Favoriser au maximum l’artistique est une bataille que nous avons héritée des trois fondateurs-metteurs en scène du théâtre.

Favoriser au maximum l’artistique est une bataille que nous avons héritée des trois fondateurs-metteurs en scène du théâtre. Vu la hauteur de notre subvention, cette dynamique est vitale.

L’appel à projets a été décidé en vue de laisser la porte ouverte à des projets particuliers, ou à des collectifs capables de relever ce défi et qui nous permettent de retrouver cette dynamique que l’on sait primordiale aux yeux des pouvoirs public. L’enjeu premier du Varia, c’est l’augmentation du prochain contrat-programme avec le Ministère. Nous voulions donc un projet fort et ambitieux qui puisse servir de base à la rédaction de notre prochain dossier de contrat-programme.» (Abdel Makoudi)
La procédure en cours à La Balsamine, lieu historiquement dirigé par l’autrice et metteuse en scène Martine Wijckaert, a ceci d’original qu’il a été décidé d’anonymiser complètement les candidat·es. Catherine Briard, qui a participé au début du processus de sélection, nous confie: «C’était vraiment passionnant de lire l’ensemble des 34 dossiers en ne sachant pas qui était derrière. Ça laisse vraiment la porte ouverte à tout un chacun qui tente sa chance de voir son dossier de candidature être lu sans aucune idée préconçue. En tant que membre du jury, c’était pour moi une première de fonctionner ainsi, et j’ai ressenti un vrai rafraîchissement dans cette proposition de découvrir des dossiers et de les apprécier.»

La «bonne gouvernance»

La fonction de «direction artistique et générale» ne concentre-t-elle pas trop de responsabilités, et une accumulation de pouvoirs en une seule et même personne? Dans la plupart des théâtres, il y a un binôme de direction: l’artistique/général et l’administratif/financier. Au Varia, on trouve une triple direction: générale et artistique, technique et financière. «C’est l’attitude qu’on a qui compte plutôt que le titre. Il faut établir des responsabilités en fonction des compétences de chacun.» nous dit Abdel Makoudi. «Chacun amène de l’eau au moulin avec sa compétence.»
Pour que la gouvernance se passe au mieux, il faut s’attacher à mettre en place des outils d’appréciation du travail. Mais «cela ne passe pas forcément par le renouvellement intempestif des membres du CA ou des directions, mais plutôt par un règlement d’ordre intérieur qui cadre le plus possible les fonctions et les tâches de chacun.» (Abdel Makoudi)

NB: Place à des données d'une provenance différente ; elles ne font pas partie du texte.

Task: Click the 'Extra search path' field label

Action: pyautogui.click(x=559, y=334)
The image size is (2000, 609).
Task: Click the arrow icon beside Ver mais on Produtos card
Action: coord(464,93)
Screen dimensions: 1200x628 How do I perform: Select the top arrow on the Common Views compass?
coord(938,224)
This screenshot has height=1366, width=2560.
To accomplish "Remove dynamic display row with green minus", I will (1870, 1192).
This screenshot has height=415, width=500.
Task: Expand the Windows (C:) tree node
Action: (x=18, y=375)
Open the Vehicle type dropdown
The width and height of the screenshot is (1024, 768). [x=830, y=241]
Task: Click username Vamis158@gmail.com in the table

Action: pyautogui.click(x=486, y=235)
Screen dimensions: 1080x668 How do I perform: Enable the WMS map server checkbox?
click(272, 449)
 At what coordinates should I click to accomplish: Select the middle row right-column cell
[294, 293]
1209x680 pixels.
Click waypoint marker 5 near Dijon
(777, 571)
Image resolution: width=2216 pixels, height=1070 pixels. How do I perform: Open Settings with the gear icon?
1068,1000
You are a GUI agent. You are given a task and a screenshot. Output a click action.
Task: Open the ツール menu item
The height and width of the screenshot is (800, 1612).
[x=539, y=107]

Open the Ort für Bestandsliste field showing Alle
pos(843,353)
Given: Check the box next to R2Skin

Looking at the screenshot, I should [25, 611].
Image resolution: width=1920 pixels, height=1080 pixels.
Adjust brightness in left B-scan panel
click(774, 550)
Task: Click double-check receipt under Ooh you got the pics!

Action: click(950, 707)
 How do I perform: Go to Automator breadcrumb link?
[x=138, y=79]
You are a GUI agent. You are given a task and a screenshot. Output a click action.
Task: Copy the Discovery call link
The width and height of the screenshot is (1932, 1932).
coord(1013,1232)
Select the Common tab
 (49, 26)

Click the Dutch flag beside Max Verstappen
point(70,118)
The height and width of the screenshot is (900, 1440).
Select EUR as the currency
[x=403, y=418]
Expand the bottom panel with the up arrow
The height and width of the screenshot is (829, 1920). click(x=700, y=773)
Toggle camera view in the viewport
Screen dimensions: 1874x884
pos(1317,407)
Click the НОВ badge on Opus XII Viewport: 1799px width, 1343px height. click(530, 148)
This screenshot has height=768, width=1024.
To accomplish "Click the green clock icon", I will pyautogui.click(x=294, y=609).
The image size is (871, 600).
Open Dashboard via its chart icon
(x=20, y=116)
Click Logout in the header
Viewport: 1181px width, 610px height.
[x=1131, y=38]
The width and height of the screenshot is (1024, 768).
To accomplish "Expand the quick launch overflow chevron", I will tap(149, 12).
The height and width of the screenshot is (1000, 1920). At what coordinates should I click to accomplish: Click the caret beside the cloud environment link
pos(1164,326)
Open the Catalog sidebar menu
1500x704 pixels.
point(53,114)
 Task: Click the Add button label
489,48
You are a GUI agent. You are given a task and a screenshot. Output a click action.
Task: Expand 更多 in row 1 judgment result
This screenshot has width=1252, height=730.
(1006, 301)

Catherine Briard est devenue aujourd’hui, après un remaniement interne de l’équipe, «secrétaire générale» du Rideau. Un poste «fixe» (CDI): «Former un binôme à la direction est intéressant. Je m’occupe de toutes les questions fondamentales et transversales de perpétuation de l’ASBL, et je fais le lien avec la direction artistique. J’aime mon intitulé de fonction car il dit bien ce que c’est, on est à la fois dans le «secret» de fabrication de toutes les pensées qui consolident la persistance de l’institution, et dans la «terre», le concret.»
Mais le monde culturel n’est pas épargné par les burn out et autres épuisements professionnels. «Au Rideau, plusieurs membres de l’équipe, dont moi, avons été surmenés à cause du chantier de relocalisation qui était très éprouvant. Pendant la période nomade du théâtre, nous avons dû à chaque fois nous adapter au nouvel endroit et à une équipe en place. Le CA a proposé de faire appel à un coach, dont le travail a duré depuis l’entrée dans notre nouveau lieu à l’arrivée de Cathy Min Jung. Nous avons mis en place un organe de conseil de coordination, remodelé l’organigramme et recréé l’identité des départements. Ce nouvel organigramme, qui n’a pas de vocation hiérarchisante, organise les responsabilités dans une meilleure fluidité de communication.»

Les passations de pouvoir

Il est important de ralentir. Il faut laisser de l’espace pour la relance, du temps pour être à l’écoute.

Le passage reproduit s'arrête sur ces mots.